Station: [2] Woher das Kloster seinen Namen hat


Hallo? Hallo? Immer noch niemand da. Echt seltsam! Und irgendwie unheimlich. Irgendwie beschleicht mich langsam das dumme Gefühl, dass hier etwas schiefgelaufen ist… vorhin… als ich beim Fangenspielen gestolpert bin.

Denn normalerweise ist hier alles voll mit Mädchen. Aber jetzt… ist hier nur… Gra-bes-stille! Na ja, passt ja irgendwie... Heiligen-Grabes-Stille… Wenn du dich hier so überhaupt nicht auskennst, dann weißt du bestimmt auch nicht, warum Heiligengrabe Heiligengrabe heißt, nicht wahr? 

Also, ich erklär’s dir. Das war hier ja früher ein Kloster. Und deswegen gibt es zwei Kirchen auf dem Gelände:

die große Stiftskirche, die an die Abtei angebaut ist. Und direkt gegenüber:

die freistehende Kapelle. Die ist ein bisschen kleiner, aber eigentlich auch noch ziemlich groß. Und in der Kapelle drinnen, da gibt es ein… ja, genau! Ein… tiefes, tiefes Grab. Nein, keine Angst! Kein echtes Grab. Da liegt niemand drinnen.

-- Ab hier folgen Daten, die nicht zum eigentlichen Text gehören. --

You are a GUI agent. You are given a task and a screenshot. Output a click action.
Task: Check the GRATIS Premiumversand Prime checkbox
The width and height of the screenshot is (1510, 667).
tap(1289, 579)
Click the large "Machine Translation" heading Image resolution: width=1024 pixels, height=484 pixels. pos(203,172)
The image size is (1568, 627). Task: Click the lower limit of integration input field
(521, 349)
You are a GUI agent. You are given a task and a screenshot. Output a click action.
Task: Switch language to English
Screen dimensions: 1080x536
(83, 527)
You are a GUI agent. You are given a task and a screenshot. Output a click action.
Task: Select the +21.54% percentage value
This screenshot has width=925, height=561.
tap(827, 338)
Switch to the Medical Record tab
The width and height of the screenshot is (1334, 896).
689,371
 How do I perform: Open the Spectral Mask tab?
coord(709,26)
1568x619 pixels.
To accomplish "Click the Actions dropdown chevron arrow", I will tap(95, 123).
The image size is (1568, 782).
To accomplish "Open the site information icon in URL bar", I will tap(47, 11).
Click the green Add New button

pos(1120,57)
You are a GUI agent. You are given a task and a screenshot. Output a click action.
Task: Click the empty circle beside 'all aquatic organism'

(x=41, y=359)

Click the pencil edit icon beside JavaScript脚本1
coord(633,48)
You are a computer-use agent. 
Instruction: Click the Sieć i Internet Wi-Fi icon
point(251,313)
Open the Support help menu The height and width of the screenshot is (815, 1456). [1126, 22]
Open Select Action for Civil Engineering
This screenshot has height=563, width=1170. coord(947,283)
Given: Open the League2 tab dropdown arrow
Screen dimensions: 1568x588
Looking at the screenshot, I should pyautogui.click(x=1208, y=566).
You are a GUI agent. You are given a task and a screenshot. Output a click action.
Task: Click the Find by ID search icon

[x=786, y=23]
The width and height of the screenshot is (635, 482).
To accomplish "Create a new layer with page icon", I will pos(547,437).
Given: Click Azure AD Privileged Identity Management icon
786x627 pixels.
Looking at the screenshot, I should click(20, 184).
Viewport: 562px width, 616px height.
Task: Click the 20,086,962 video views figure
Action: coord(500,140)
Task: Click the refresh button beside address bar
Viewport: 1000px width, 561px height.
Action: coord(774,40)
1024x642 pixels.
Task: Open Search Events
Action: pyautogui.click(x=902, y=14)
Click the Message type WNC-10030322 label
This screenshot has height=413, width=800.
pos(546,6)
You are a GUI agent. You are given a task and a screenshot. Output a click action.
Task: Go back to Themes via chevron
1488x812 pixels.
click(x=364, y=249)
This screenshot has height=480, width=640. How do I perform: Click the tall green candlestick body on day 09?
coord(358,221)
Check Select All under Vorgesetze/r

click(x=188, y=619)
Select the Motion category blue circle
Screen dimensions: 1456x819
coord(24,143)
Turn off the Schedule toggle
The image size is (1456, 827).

Sondern das Grab von einer Hostie, also einem dieser kleinen, runden Dinger, die man beim Abendmahl im Gottesdienst bekommt. Und um diese Hostie rankt sich eine alte Geschichte. Die ist – wenn du mich fragst – ziemlich übel und verleumderisch. 

Ich erzähl‘ sie dir: Irgendwann am Ende des Mittelalters, da soll ein Mann in eine Dorfkirche ganz in der Nähe von hier eingebrochen sein. Angeblich hat er eine Hostie gestohlen. Die Hostie, das musst du wissen, ist ja der Leib Christi und wird deswegen von den Christen sehr verehrt. Und dieser Mann, der Jude war, der wollte angeblich auch so eine Hostie haben. Wozu? Keine Ahnung!

Und jetzt wird es richtig verrückt: Die Hostie war nicht einverstanden, einfach so geraubt zu werden. Also hat sie angefangen zu bluten. Und der Mann hat Angst gekriegt und sie vergraben. So ist das Grab hier entstanden: das Grab der heiligen Hostie.

Aber das Vergraben hat nichts genützt, der Mann wurde ertappt und festgenommen und mit dem Tode bestraft. Und die Hostie hat angefangen, Wunder zu tun und deswegen ist das Kloster gegründet worden – das Kloster Heiligengrabe… über dem Grab der heiligen Hostie.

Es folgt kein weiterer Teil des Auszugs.